Arterial calcification in chronic kidney disease: key roles for calcium and phosphate

Abstract

Vascular calcification contributes to the high risk of cardiovascular mortality in chronic kidney disease (CKD) patients. Dysregulation of calcium (Ca) and phosphate (P) metabolism is common in CKD patients and drives vascular calcification. In this article, we review the physiological regulatory mechanisms for Ca and P homeostasis and the basis for their dysregulation in CKD. In addition, we highlight recent findings indicating that elevated Ca and P have direct effects on vascular smooth muscle cells (VSMCs) that promote vascular calcification, including stimulation of osteogenic/chondrogenic differentiation, vesicle release, apoptosis, loss of inhibitors, and extracellular matrix degradation. These studies suggest a major role for elevated P in promoting osteogenic/chondrogenic differentiation of VSMC, whereas elevated Ca has a predominant role in promoting VSMC apoptosis and vesicle release. Furthermore, the effects of elevated Ca and P are synergistic, providing a major stimulus for vascular calcification in CKD. Unraveling the complex regulatory pathways that mediate the effects of both Ca and P on VSMCs will ultimately provide novel targets and therapies to limit the destructive effects of vascular calcification in CKD patients.

Figure 1. Vascular calcification is mediated by VSMCs

Alterations in Ca and P levels and/or vascular insult lead to osteo/chondrogenic conversion of VSMCs in the vascular wall.
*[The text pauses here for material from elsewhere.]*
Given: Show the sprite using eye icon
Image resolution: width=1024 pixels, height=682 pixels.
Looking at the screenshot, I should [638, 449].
This is associated with dramatic loss of mineralization inhibitors, the production of calcifying matrix vesicles and ECM degradation. In addition, Ca and P induce VSMC apoptosis and release of apoptotic bodies, which in turn, form the initial nidus for vascular calcification.
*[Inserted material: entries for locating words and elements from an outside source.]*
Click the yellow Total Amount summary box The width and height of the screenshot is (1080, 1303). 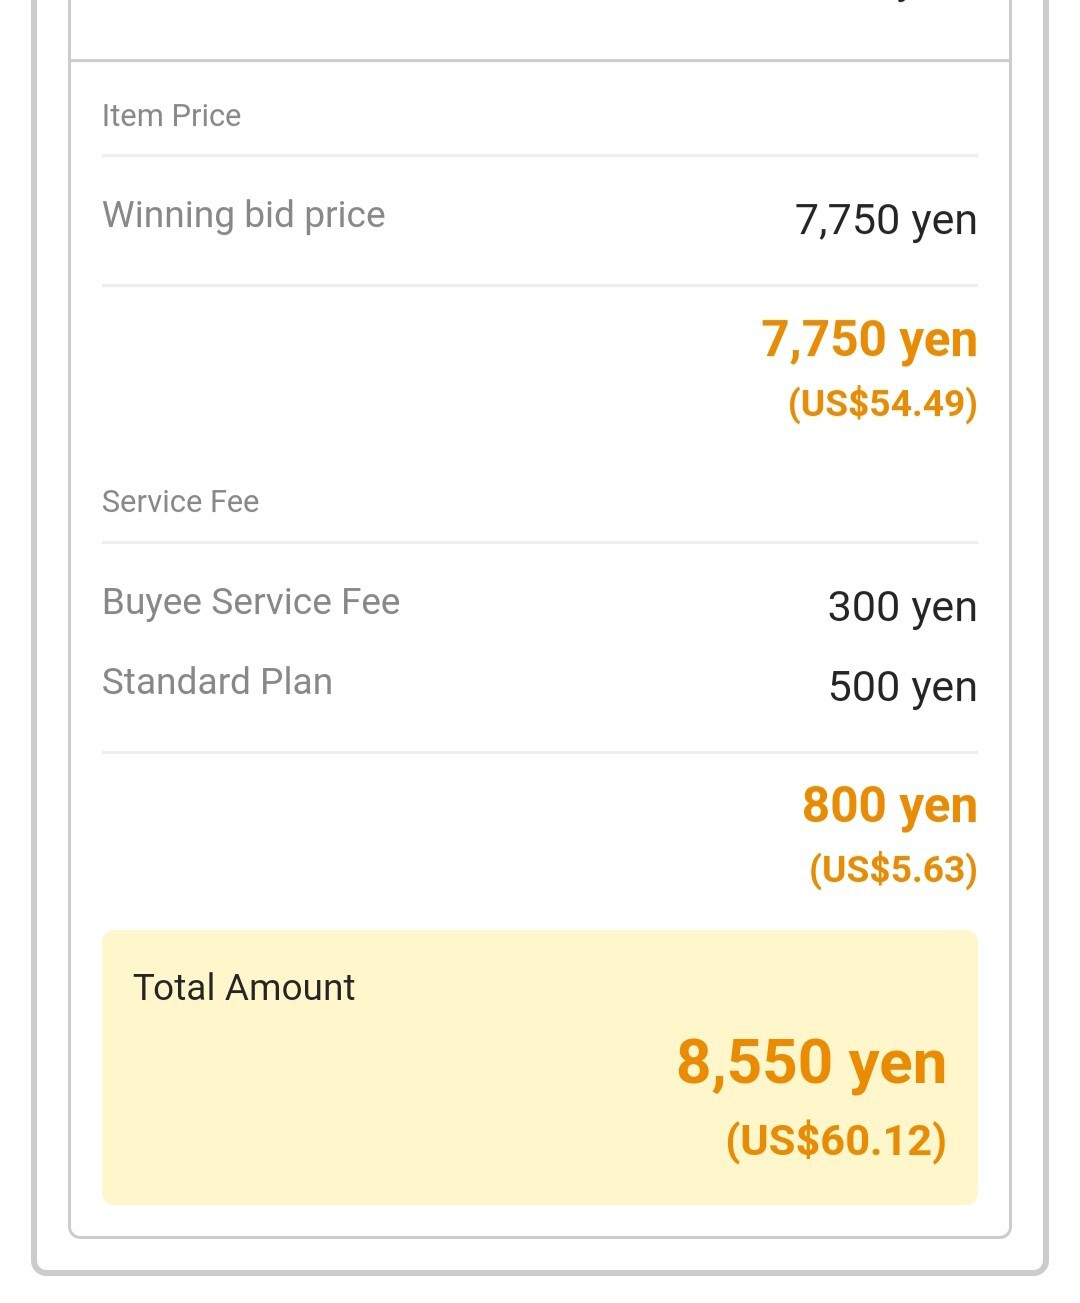(x=540, y=1067)
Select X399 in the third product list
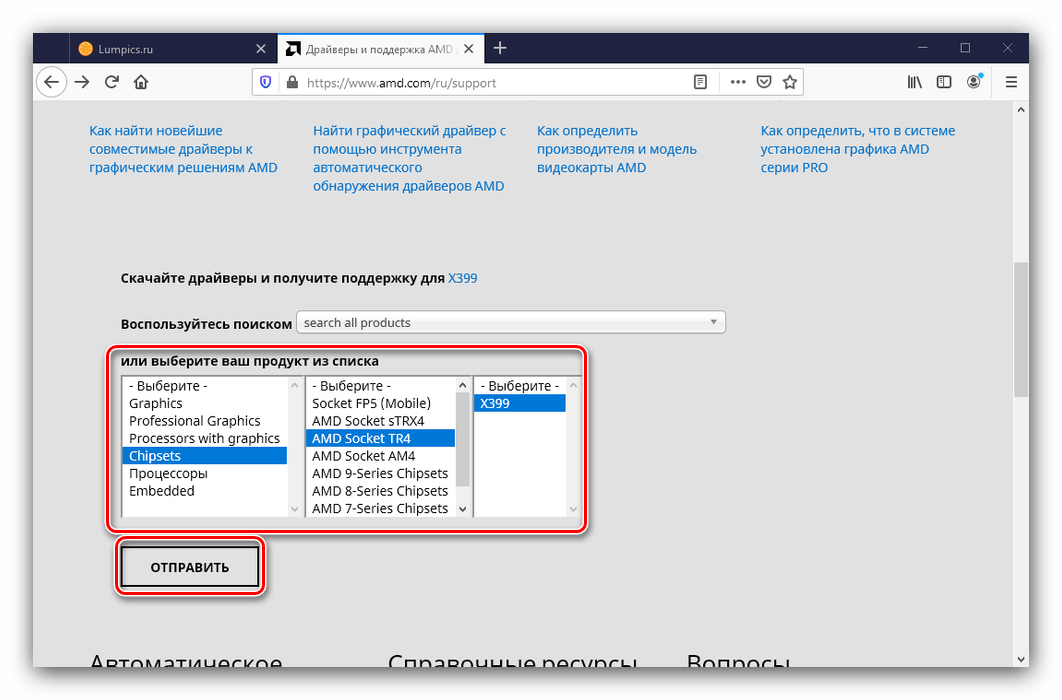The height and width of the screenshot is (700, 1062). pos(519,403)
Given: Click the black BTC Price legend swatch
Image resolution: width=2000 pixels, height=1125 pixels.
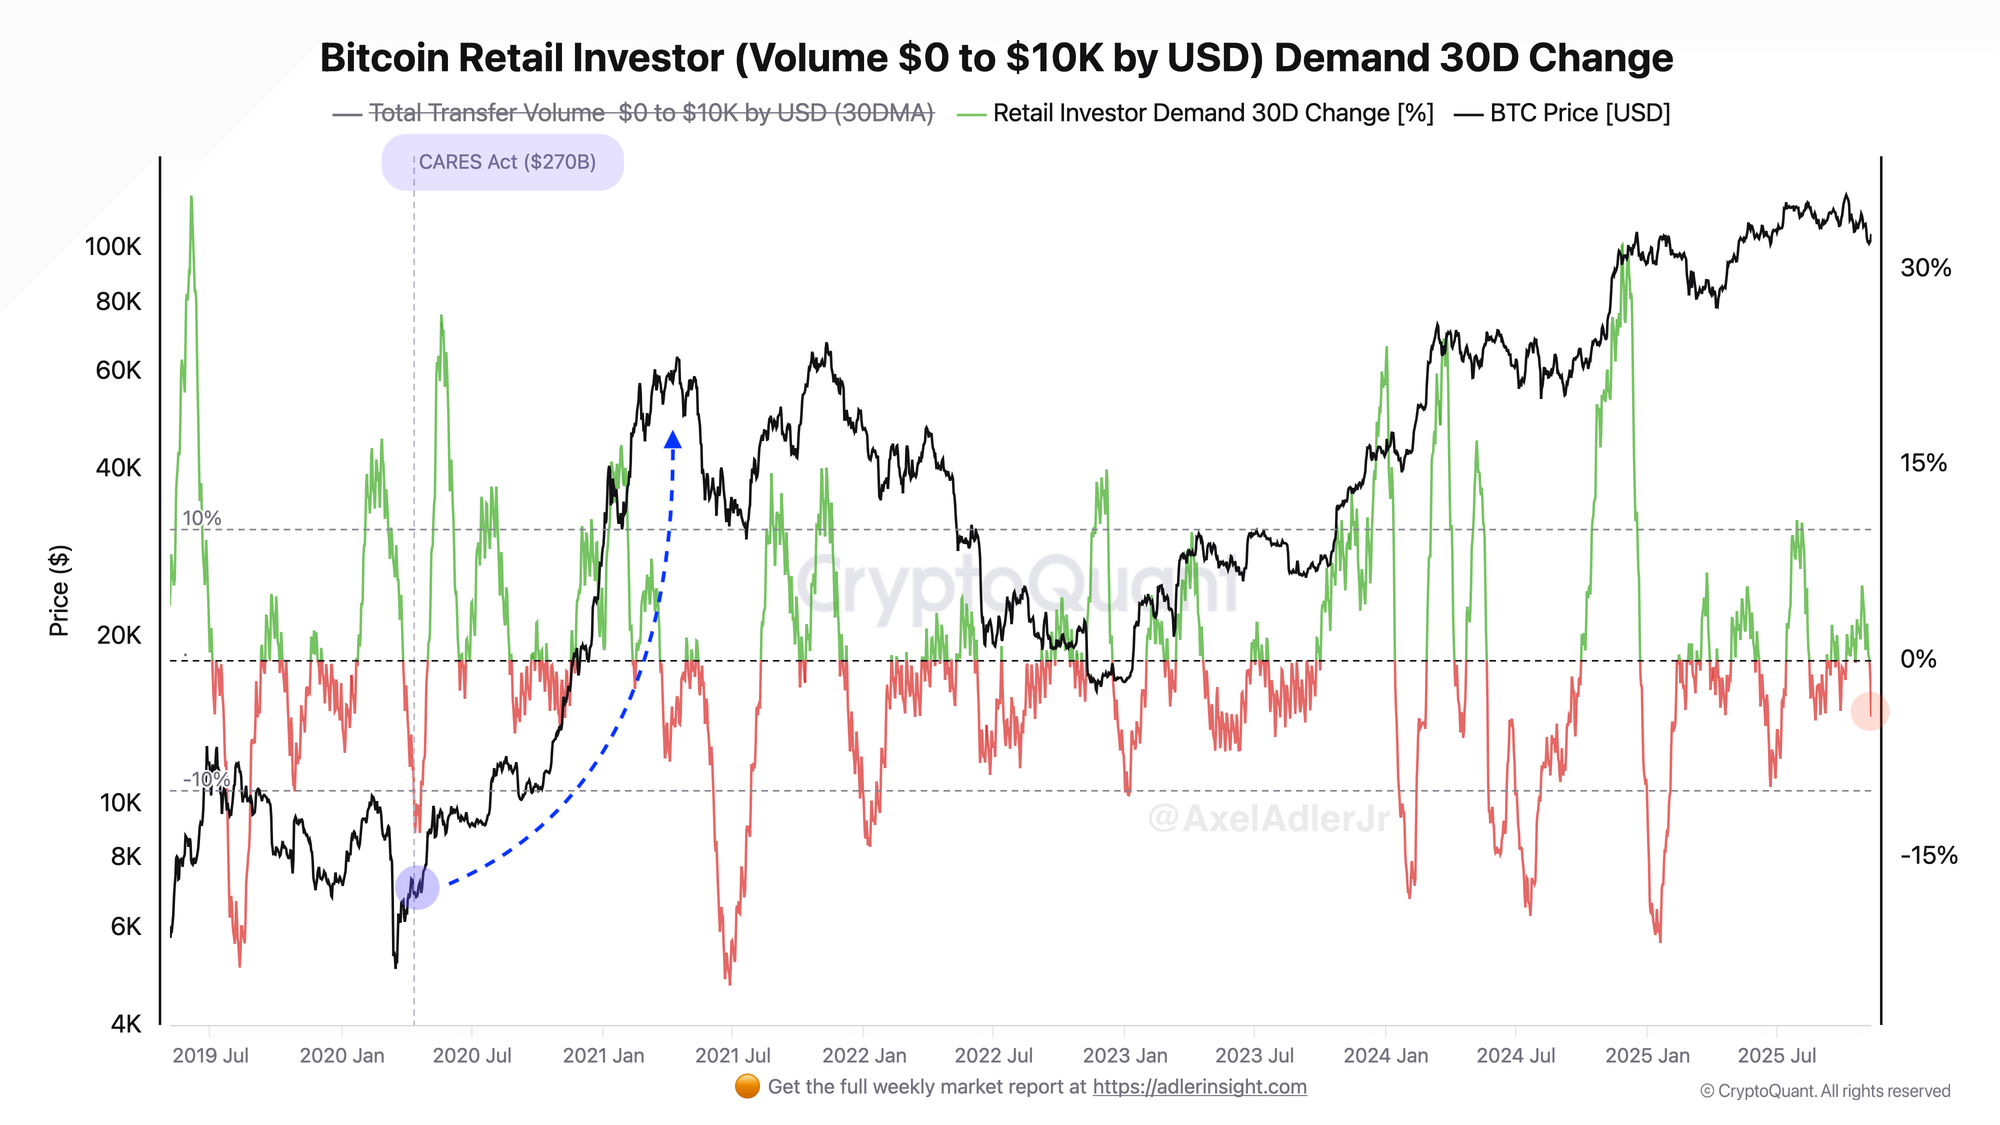Looking at the screenshot, I should (x=1468, y=114).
Figure 2. Overview of the factors involved in dysregulated Ca and P homeostasis in CKD

In early CKD renal insufficiency leads to a decline in klotho levels and impaired P excretion, but serum P levels are maintained in the normal range by upregulation of FGF23 from bone and PTH from the parathyroid gland. Declining renal function in CKD leads to 1, 25-dihydroxyvitamin D deficiency due to diminished activity of 1-alpha hydroxylase in the kidney as well as increased serum FGF23 levels (a direct inhibitor of 1 alpha hydroxylase activity). Low 1, 25-dihydroxyvitamin D levels lead to initial hypocalcemia, which together with hyperphosphatemia, provide a powerful stimulus for further PTH secretion and lead to the secondary hyperparathyrodism of CKD, and increased bone remodelling. Normal defence mechanisms (PTH, FGF23, and klotho) are overwhelmed as renal function continues to fall. Vitamin D deficiency and secondary hyperparathyroidism are treated with VDRAs that stimulate Ca and P uptake in the gut, often leading to transient hypercalcemic episodes (denoted by parentheses). Furthermore, Ca-containing P binders are commonly used to treat hyperphosphatemia, further increasing Ca burden in these individuals. Together with disordered bone remodelling, these factors contribute to dysregulated P and Ca metabolism, and promote vascular calcification in CKD.

Figure 3. Role of P in VSMC Calcification

Elevated extracellular P affects multiple signalling pathways that increase the susceptibility of VSMC to calcification including decreased calcification inhibitors, increased ECM degradation, osteo/chondrogenic differentiation, apoptosis and vesicle release. Some of the effects of P are mediated through sodium dependent phosphate co-transporters, Pit-1 and Pit-2, potentially via P transport-dependent and -independent activities. Whether other receptors exist that mediate specific downstream signalling pathways in response to P is not yet known, but cannot be excluded.

Figure 4. Role of Ca in VSMC Calcification

Ca elevation induces vesicle production and can lead to cell apoptosis and necrosis. High local levels of Ca triggers mineral nucleation in the matrix vesicles and apoptotic bodies. Accumulation of mineralized matrix vesicles and apoptotic bodies and their uptake accelerate cell death and facilitate further crystal growth. Degradation of ECM and nucleation of Ca apatite induces ECM protein mineralization.

Figure 5. Overview of distinct and overlapping pathways initiated by elevated Ca and P in VSMC

Pink shading indicates pathways specific to elevated serum Pi, green shading indicates pathways specific to elevated serum Ca, and brown area shows common pathways.